ASSIGNED TASK
Every line from the one that includes "Datenschutz (721, 213)" to the end of the entries should be written out exactly, with the first and last included.

MATERIAL FOR THE TASK

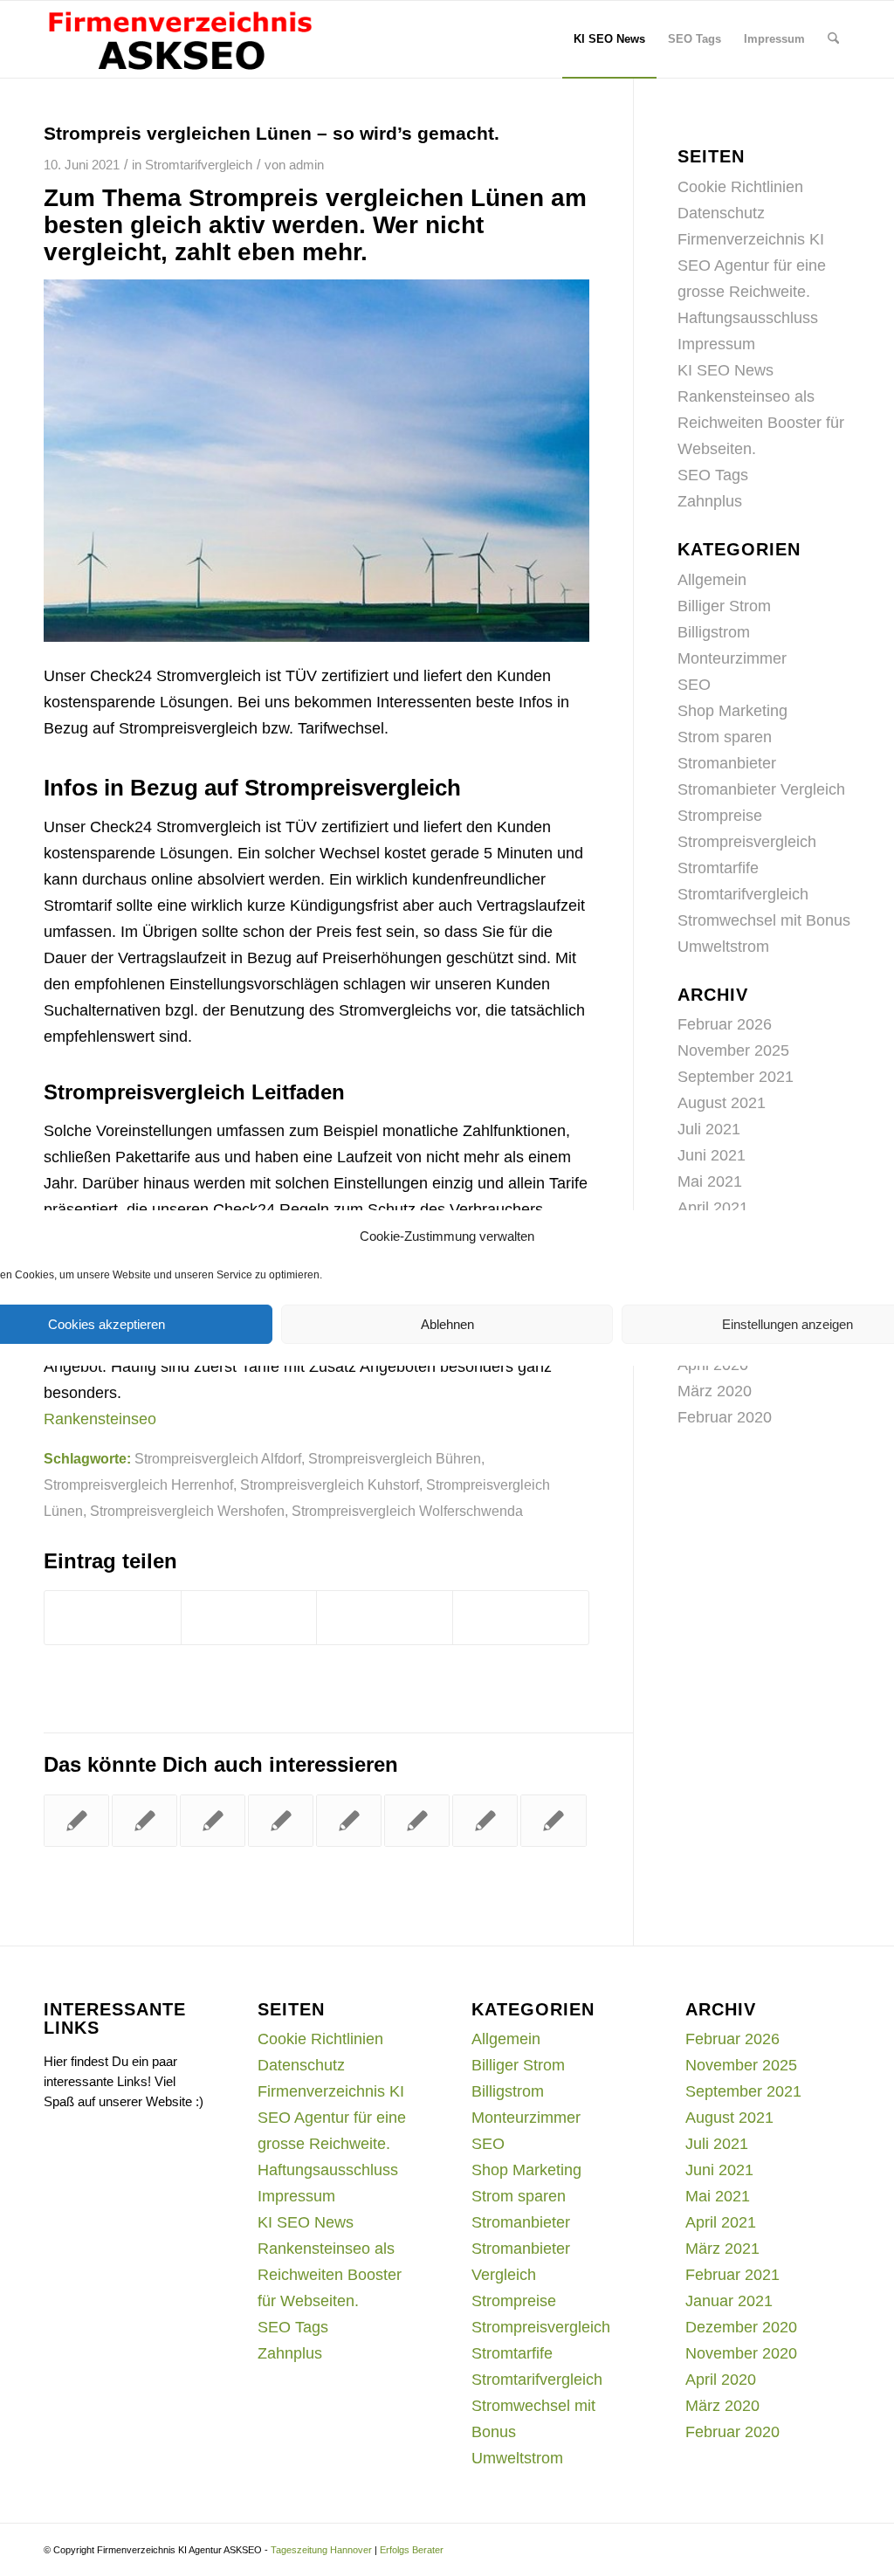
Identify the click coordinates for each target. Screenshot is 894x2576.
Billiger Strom (724, 606)
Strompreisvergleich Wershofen (187, 1511)
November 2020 (741, 2353)
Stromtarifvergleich (198, 165)
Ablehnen (447, 1324)
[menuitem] (609, 39)
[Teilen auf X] (249, 1617)
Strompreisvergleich (746, 842)
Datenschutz (721, 213)
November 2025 (733, 1050)
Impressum (716, 344)
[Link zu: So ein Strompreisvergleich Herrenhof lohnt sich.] (76, 1820)
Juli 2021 (708, 1129)
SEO (694, 684)
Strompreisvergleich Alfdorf (217, 1458)
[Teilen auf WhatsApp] (520, 1617)
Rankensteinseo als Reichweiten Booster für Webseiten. (760, 423)
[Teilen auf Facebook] (113, 1617)
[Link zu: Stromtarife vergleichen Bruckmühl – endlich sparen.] (212, 1820)
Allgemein (711, 580)
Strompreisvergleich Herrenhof (138, 1484)
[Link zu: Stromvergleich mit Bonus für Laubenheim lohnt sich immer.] (280, 1820)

SOLUTION FOR THIS TASK
Datenschutz (721, 213)
November 2025 (733, 1050)
Impressum (716, 344)
[Link zu: So ein Strompreisvergleich Herrenhof lohnt sich.] (76, 1820)
Juli 2021 (708, 1129)
SEO (694, 684)
Strompreisvergleich Alfdorf (217, 1458)
[Teilen auf WhatsApp] (520, 1617)
Rankensteinseo als Reichweiten Booster für Webseiten. (760, 423)
[Teilen auf Facebook] (113, 1617)
[Link zu: Stromtarife vergleichen Bruckmühl – endlich sparen.] (212, 1820)
Allgemein (711, 580)
Strompreisvergleich Herrenhof (138, 1484)
[Link zu: Stromvergleich mit Bonus für Laubenheim lohnt sich immer.] (280, 1820)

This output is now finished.